Zimbabwe’s Finance Minister Mthuli Ncube has announced an historic plan that will see the Government compensating individuals who had US$1 000 or less in the bank at the time of currency conversions.
Last June, the country effectively ended the multi-currency system, which had been in place since 2009.
Value loss has been concern for most Zimbabweans, but the Government has never admitted to worsening the country’s sovereign risk through some of its policy changes… until now.
And in an unprecedented move, Government will compensate the vulnerable for losses they incurred during the unavoidable currency reform process.
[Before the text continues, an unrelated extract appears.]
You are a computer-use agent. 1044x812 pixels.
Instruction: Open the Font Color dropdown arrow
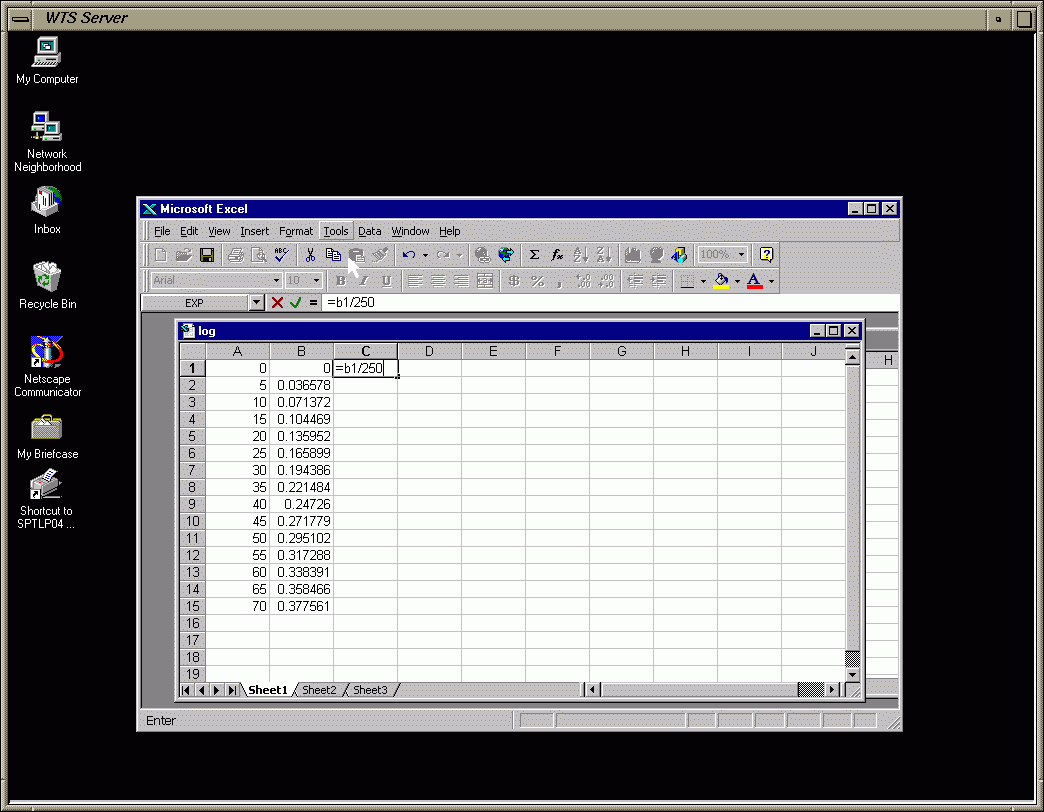[x=771, y=281]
Presenting the 2021 National Budget in Parliament yesterday, Finance and Economic Development Minister Mthuli Ncube this afternoon said small and vulnerable households with deposits less than US$1 000 in the bank at conversion will be compensated.
“As part of a broader reform process under the Transitional Stabilisation Programme, Government through the Central Bank introduced market determined exchange rate through the Monetary Policy of (SI 33 of 2019) on 20 February 2019. This entail transition from exchange rate of US$1: RTGS$1, initially to US$1: RTGS$2,5 and thereafter determined by the interbank market activities.
“This transition resulted in currency losses to small and vulnerable households with deposits less than US$1 000 in the bank. The movement in the exchange rate from US$1: RTGS$1 to US$1: RTGS$2,5 resulted in a loss for such depositors,” he said.
“Therefore, Government has made a decision to compensate the small and vulnerable depositors who had US$1 000 and below, for the exchange rate movement loss from US$1: RTGS$1 to US$1: RTGS$2,5, with resources equivalent to US$75 million. The resources will be administered by the Deposit Protection Corporation (DPC).”
The Finance Minister said the proposed compensation framework will also extend to the country’s pensioners.
“Similarly, the above development affected pensioners, with the transition causing losses for pensioners as at 20 February 2019. They too will be compensated with resources equivalent to US$75 million, which will be co-managed by Government and the Insurance Pension Commission (IPEC). This arrangement excludes recommended compensation under the Smith Report,” he added.